CRTC1 Enhances PD-L1-Mediated Tumor Immunosuppression in Non-Small Cell Lung Cancer via the Notch1/Akt Signaling Pathway

Xujun Feng^1,2,3Yuan Shi¹Fang Yuan²Yanxia Hu²Xiangdong Tang¹Wei Zhang³Jiadi Gan^1*Longhua Sun^3*Lingling Cao^2*

• ¹West China School of Medicine, West China Hospital, Sichuan University, Chengdu, China
• ²The First Hospital of Jiujiang, Jiujiang, China
• ³The First Affiliated Hospital, Jiangxi Medical College, Nanchang University, Nanchang, China

Background: While programmed death-ligand 1 (PD-L1)-targeted immunotherapy represents an advancement in non-small cell lung cancer (NSCLC), patient outcomes remain suboptimal. Aberrant activation of the cyclic adenosine monophosphate (cAMP) response element binding protein (CREB)-regulated transcription coactivator (CRTC) is linked to malignant proliferation and functionality in lung cancer cells. This study investigates the involvement of CRTC1 in tumor immunity. Methods: CRTC1 and Notch1 expression were regulated in A549 and NCI-H1299 NSCLC lines through plasmid-mediated overexpression/silencing to assess their effects on cell viability, apoptosis, migration, and invasion. CRTC1/Notch1-dysregulated Lewis lung carcinoma (LLC) cells were co-cultured with T cells to evaluate T cell activation and function. The efficacy of combined CRTC1 knockdown/overexpression and atezolizumab (anti-PD-L1) was tested in an LLC xenograft mouse model. Results: CRTC1 promoted cell viability, migration, and invasion while suppressing apoptosis across NSCLC models.
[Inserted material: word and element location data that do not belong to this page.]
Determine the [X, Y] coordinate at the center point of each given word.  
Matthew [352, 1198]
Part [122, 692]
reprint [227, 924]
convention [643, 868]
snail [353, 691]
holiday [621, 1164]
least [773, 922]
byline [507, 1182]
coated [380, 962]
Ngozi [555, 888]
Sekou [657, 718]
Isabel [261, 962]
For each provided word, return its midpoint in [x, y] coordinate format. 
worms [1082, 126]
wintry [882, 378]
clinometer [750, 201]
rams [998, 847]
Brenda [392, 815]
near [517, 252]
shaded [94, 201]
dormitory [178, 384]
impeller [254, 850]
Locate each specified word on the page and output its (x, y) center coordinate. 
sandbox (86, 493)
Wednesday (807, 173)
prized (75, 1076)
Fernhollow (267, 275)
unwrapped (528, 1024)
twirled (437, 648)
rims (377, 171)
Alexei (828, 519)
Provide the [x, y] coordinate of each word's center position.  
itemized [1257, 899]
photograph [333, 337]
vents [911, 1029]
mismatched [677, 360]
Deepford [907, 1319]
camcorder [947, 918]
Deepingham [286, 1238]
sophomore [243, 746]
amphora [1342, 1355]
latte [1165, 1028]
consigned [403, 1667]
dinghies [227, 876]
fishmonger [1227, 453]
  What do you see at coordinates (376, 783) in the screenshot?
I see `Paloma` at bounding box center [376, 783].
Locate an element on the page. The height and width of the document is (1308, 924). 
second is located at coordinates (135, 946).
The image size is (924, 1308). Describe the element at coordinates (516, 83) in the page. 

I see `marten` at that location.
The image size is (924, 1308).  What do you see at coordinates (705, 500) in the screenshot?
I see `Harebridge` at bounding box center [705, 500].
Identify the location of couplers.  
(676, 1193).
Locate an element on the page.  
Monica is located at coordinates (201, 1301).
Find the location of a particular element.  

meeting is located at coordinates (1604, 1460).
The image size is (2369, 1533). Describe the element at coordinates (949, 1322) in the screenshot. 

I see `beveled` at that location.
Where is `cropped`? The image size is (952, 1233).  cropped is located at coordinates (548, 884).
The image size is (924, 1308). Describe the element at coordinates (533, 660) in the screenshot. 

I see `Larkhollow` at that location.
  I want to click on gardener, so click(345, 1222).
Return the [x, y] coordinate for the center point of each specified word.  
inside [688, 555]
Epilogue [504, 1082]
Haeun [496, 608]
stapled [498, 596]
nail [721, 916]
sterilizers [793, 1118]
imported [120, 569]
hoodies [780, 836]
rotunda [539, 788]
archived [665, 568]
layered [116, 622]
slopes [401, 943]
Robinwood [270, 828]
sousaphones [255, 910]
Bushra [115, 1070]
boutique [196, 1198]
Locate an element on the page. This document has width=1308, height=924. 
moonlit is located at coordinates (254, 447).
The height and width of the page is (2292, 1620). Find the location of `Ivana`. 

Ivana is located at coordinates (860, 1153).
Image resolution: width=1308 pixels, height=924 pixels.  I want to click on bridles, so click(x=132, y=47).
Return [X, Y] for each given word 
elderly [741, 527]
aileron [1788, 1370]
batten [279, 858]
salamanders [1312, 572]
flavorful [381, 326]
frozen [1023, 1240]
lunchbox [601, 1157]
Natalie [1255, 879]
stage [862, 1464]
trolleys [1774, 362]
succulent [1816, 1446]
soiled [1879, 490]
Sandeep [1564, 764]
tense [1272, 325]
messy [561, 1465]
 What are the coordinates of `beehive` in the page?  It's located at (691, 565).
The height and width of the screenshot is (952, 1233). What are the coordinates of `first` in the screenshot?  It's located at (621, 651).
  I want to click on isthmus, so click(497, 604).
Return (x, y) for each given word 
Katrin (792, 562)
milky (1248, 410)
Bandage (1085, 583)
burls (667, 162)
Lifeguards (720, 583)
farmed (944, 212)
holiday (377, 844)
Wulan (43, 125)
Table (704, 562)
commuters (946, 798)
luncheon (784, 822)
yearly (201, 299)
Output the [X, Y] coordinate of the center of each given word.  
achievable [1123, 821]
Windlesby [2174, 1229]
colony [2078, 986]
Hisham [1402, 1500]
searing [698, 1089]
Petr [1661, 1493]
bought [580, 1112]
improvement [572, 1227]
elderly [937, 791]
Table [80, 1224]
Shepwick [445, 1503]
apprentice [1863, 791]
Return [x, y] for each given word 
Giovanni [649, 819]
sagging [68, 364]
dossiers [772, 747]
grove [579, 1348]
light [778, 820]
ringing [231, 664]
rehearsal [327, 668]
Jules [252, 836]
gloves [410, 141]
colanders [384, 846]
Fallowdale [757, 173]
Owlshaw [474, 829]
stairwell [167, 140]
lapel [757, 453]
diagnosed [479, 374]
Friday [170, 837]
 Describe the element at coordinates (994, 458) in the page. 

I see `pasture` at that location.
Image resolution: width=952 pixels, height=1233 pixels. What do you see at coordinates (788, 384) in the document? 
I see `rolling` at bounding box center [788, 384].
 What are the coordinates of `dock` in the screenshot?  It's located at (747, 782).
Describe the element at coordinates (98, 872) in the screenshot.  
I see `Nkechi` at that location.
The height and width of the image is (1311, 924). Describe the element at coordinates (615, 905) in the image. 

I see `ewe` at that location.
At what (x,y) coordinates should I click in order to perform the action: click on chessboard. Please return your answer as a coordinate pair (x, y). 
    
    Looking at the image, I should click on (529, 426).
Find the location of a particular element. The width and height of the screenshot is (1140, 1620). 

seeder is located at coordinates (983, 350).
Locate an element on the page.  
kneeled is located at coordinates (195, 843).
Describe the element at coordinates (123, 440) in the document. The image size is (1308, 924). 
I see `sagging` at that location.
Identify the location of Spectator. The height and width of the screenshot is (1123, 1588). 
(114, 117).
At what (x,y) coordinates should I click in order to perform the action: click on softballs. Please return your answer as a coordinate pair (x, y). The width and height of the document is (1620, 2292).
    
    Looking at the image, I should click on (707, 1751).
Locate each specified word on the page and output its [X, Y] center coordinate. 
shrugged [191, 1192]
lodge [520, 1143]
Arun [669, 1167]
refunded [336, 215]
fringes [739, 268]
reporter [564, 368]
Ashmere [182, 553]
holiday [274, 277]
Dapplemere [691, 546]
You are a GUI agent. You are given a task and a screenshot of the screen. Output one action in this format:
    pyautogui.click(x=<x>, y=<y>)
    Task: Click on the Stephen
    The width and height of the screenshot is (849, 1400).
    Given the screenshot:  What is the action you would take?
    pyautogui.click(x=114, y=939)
In LLC cells, CRTC1 upregulated tumor cell PD-L1 expression, suppressed T cell-derived IFN-γ and IL-2 production, diminished endogenous CXCL10/11 secretion, and impaired T cell proliferation and cytotoxicity. Mechanistically, CRTC1 interacted with Notch1 to activate the Notch1/Akt pathway, stimulating PD-L1 upregulation, thereby facilitating tumor immunosuppression and growth. Notably, CRTC1 overexpression reversed the protective effects of atezolizumab on tumor growth. Combining CRTC1 knockdown with atezolizumab synergistically enhanced anti-tumor T cell immunity, achieving the most significant tumor regression in xenografts. Conclusion: These findings indicate that CRTC1 in tumor cells suppresses PD-L1-mediated anti-tumor immunity and promotes tumorigenesis via the Notch1/Akt signaling axis. Dual targeting of CRTC1 and PD-L1 demonstrates therapeutic synergy, suggesting CRTC1 pathway inhibition could optimize immunotherapy outcomes in NSCLC patients.